Жизнь, театр, кино
Шрифт:
Был лишь единственный адрес - отца Тамары Гамсахурдия, который держал цирковую антрепризу то ли в Саратове, то ли в Самаре - эти два города я всегда путал, по-моему, все-таки в Саратове. Это был аварийный адрес, который мне дал Ступин, предупредив, что лучше им не пользоваться: старик не был в восторге от карьеры своей дочери. Но делать было нечего, и я без гроша в кармане отправился в Саратов.
На вокзале я познакомился с одним веселым прапорщиком, дававшим "драпа" с фронта, и он довез меня, подкармливая, до места назначения.
Гамсахурдия-отец принял меня, прямо скажем, подозрительно. В рекомендательном
– Кто вы такой и что вы от меня хотите?
– Я, Жаров, - ответил я, - тот, который вам может дать гарантийную расписку.
– Гарантийную расписку! Хе! Администратор! Расписку! Ну и ну! Да за вас пятака медного никто не даст!
На мое смущенное молчание он смилостивился и сказал:
– Ну, хорошо. Садитесь, Жаров, поговорим.
Угостив меня чаем, он сказал:
– Вот что, дорогой мой, нужно было бы, конечно, высечь вас всех за эту вашу оригинальную поездку. Но дело сделано... Вот что... Куда вы сейчас направляетесь?
– В Уфу.
– Хорошо. Я вам дам деньги, в первый и последний раз. Но имейте в виду, - я даю их не вам, а своей дочери, а вы, молодой человек, раз и навсегда забудьте мой адрес.
Я так и сделал - никогда в жизни больше не вспоминал его адрес, но до Уфы я все-таки добрался и концерт в Уфе организовал.
Тут-то я увидел впервые в своей жизни театр провинции. Уезжая, я заключил с администратором местного
драматического театра, где должен был состояться концерт, соглашение на продажу билетов и ведение концерта. Он меня повел в зал. Театр был переполнен разнообразной, очевидно, случайной публикой. Много военных. Шел водевиль "Жених долгового отделения". Играли лихо, просто - "по жизни". Артисты, мне казалось, испытывали огромное наслаждение -они не задумывались над тем, что делали, и когда старый актер, забыв, очевидно, текст, остановился, другой, помоложе, с ходу произнес его реплику и тут же сам на нее ответил.

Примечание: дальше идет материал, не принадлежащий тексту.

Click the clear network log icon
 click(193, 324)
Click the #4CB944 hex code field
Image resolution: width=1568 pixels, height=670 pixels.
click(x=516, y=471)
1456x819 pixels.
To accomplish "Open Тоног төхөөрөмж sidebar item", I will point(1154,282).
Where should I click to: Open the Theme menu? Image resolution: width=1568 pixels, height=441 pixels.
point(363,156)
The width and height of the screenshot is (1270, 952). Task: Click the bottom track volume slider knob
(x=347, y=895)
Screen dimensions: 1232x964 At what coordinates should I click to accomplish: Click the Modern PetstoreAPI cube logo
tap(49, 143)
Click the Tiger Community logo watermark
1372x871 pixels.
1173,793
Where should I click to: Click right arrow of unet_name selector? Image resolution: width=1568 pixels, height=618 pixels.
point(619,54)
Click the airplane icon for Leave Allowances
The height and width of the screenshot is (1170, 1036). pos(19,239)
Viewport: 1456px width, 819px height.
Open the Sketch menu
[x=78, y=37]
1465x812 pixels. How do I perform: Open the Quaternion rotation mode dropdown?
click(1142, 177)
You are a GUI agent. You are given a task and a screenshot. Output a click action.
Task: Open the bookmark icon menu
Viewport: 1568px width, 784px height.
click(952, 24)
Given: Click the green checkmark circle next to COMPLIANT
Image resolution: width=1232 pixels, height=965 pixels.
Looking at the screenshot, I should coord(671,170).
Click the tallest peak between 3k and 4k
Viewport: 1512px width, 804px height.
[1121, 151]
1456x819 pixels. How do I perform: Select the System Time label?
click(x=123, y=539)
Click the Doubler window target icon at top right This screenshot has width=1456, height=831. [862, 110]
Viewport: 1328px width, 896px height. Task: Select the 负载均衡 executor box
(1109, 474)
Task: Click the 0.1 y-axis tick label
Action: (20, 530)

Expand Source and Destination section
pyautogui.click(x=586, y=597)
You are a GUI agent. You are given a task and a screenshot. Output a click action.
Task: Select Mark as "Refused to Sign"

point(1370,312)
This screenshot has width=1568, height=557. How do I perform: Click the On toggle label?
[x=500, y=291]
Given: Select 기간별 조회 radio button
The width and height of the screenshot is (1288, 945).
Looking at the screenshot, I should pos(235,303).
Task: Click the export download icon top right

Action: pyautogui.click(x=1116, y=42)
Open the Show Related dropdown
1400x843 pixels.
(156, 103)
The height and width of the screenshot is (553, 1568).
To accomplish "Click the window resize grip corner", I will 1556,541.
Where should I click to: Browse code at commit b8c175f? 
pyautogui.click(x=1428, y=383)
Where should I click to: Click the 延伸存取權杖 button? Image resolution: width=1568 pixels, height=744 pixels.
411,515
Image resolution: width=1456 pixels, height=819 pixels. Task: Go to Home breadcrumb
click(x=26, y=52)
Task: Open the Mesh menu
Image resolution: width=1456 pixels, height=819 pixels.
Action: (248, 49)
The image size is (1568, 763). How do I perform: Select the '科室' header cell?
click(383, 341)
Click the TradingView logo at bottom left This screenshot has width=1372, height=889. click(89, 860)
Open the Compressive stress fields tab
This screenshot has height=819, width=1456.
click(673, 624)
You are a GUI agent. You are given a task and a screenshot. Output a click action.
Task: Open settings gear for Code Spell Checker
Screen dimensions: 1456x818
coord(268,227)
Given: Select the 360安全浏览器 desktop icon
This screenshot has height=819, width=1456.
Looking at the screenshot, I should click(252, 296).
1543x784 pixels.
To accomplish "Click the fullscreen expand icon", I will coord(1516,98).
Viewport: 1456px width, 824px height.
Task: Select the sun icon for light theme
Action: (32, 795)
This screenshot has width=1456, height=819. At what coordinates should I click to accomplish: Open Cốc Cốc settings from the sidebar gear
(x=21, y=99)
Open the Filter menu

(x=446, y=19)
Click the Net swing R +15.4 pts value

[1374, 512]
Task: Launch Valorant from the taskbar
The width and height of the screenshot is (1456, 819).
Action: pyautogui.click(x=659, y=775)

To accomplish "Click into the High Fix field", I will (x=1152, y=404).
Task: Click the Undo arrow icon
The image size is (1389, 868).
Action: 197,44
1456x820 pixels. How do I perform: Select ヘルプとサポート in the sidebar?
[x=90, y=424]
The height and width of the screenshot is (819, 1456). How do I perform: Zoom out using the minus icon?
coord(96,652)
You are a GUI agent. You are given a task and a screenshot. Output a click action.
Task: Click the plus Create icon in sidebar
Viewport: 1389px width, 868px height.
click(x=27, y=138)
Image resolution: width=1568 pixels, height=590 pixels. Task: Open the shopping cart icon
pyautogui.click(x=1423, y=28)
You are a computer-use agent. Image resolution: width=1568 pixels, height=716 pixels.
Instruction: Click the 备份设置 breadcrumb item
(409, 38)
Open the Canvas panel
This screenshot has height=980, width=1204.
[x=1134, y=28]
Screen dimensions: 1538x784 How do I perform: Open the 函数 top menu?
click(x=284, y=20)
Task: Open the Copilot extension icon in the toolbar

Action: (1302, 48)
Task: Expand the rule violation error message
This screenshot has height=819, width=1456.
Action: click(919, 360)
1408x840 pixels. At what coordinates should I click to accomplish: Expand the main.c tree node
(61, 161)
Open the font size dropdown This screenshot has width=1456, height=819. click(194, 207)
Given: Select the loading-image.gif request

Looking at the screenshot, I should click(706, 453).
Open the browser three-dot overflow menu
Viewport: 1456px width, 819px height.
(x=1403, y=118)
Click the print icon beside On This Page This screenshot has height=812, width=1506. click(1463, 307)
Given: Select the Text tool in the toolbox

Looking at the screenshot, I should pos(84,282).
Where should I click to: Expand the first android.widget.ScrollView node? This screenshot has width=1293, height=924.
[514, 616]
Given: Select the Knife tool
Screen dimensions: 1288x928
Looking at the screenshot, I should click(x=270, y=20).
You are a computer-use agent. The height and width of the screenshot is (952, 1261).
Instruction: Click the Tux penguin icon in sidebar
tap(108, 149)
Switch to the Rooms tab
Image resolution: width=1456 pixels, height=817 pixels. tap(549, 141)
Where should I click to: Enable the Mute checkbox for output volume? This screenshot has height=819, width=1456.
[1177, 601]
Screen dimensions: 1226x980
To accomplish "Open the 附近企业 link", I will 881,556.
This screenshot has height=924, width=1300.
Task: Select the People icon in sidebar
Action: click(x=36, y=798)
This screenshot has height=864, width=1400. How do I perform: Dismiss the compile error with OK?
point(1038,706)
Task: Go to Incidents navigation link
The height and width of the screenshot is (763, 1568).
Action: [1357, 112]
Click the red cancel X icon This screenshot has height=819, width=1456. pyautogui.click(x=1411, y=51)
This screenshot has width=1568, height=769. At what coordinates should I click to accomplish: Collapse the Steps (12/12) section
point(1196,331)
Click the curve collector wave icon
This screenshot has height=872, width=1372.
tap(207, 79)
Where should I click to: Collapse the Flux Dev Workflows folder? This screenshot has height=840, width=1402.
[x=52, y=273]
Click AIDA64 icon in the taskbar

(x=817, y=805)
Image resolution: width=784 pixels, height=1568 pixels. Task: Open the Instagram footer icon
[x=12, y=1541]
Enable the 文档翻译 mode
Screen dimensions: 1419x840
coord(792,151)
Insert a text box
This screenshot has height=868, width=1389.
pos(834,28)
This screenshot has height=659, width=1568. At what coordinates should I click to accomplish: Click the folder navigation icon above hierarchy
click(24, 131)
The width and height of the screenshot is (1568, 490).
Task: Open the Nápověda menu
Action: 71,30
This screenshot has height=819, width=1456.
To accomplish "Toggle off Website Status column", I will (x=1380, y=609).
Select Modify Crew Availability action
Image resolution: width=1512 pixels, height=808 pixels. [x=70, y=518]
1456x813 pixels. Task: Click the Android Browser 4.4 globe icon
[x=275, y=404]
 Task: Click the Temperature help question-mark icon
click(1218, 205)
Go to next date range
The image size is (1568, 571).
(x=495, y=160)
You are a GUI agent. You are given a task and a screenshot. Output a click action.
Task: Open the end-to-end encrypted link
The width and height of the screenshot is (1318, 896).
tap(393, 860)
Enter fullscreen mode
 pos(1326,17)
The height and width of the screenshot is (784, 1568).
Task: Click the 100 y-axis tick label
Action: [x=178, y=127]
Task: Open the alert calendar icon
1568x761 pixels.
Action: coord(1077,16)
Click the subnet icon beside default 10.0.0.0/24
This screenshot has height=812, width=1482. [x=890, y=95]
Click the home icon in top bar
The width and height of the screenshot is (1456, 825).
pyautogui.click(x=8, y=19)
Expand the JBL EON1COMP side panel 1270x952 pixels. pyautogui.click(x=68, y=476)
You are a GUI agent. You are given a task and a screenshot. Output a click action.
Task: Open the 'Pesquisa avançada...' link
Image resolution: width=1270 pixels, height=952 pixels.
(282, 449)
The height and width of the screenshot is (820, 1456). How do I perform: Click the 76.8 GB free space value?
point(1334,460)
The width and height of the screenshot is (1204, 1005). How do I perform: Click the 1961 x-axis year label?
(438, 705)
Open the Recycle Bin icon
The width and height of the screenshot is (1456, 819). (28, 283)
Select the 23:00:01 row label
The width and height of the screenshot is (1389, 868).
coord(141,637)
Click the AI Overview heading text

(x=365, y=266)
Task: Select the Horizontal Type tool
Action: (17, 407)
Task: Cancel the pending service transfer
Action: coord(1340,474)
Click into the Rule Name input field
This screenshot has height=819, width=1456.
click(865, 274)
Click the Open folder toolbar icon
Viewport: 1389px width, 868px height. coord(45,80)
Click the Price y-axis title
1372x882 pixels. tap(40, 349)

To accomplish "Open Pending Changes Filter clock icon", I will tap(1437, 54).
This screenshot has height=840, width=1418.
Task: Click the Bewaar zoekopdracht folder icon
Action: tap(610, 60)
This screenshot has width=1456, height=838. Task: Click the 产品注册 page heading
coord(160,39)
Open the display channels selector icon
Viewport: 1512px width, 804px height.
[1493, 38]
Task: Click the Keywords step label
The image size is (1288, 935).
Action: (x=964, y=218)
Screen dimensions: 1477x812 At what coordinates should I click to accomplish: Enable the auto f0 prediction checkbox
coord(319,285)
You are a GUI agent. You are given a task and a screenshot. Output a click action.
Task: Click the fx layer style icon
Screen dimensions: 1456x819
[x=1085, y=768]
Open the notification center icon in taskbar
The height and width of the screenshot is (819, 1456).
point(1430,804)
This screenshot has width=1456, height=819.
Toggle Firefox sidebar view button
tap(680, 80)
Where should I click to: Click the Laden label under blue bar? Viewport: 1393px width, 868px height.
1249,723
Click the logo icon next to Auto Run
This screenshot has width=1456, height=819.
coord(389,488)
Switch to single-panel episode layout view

Я уехал из Уфы с грустью. В дороге я познакомился с профессиональным администратором другой столичной гастрольной труппы, денег у него было на организацию концертов уйма, да и своих хоть отбавляй. Он мне открыл "секрет": ему отдали на откуп продажу открыток артистов, которых он вез. Их было всего двое, но каких! Наталья Лисенко и Иван Мозжухин. Открытки брали нарасхват в битком набитых гастрольных залах. Вот это была жизнь! Расставшись с этим ловким удачником, я тихо всплакнул, наверное, был не очень сыт, и поехал дальше.
Вот такой была эта длительная, полная необыкновенных приключений поездка семнадцатилетнего театрального несмышленыша, который беспокойным летом 1917 года, организуя концерты московских солистов, докатился до самого Иркутска.
Как ни трудна и нелепа была эта поездка, она дала мне многое: научила самостоятельности, закалила невзгодами, я получил первый немалый жизненный опыт. Главное же - у меня будто открылись глаза на большую Россию, я увидел десятки городов, пригляделся к сотням людей, таких непохожих друг на друга и вместе с тем связанных одной судьбой, одними заботами и радостями. Мой кругозор
Я вернулся в Москву точно к началу сезона. Это был исторический театральный сезон 1917/18 года. Рубеж двух эпох, стык нового и старого мира.
Первая студия
Самым любимым театральным домом был для меня, как я уже рассказывал, Художественный театр. Но еще более близкой была его Первая студия, которая помещалась тогда на Скобелевской площади, ныне площади Моссовета, в "ампирном" доме, на втором этаже. Студией МХТ руководил в то время близкий друг Станиславского, энтузиаст системы, человек и художник, как про него говорили, "высоких моральных стремлений", Л. А. Сулержицкий.
Интимная атмосфера студии, в которой царили гуманность, тончайшая правда человеческих переживаний, искренность, душевное здоровье и моральная чистота творчества, питала мое трепетное восприятие театрального искусства. Да, именно трепетное - другого слова я не могу найти.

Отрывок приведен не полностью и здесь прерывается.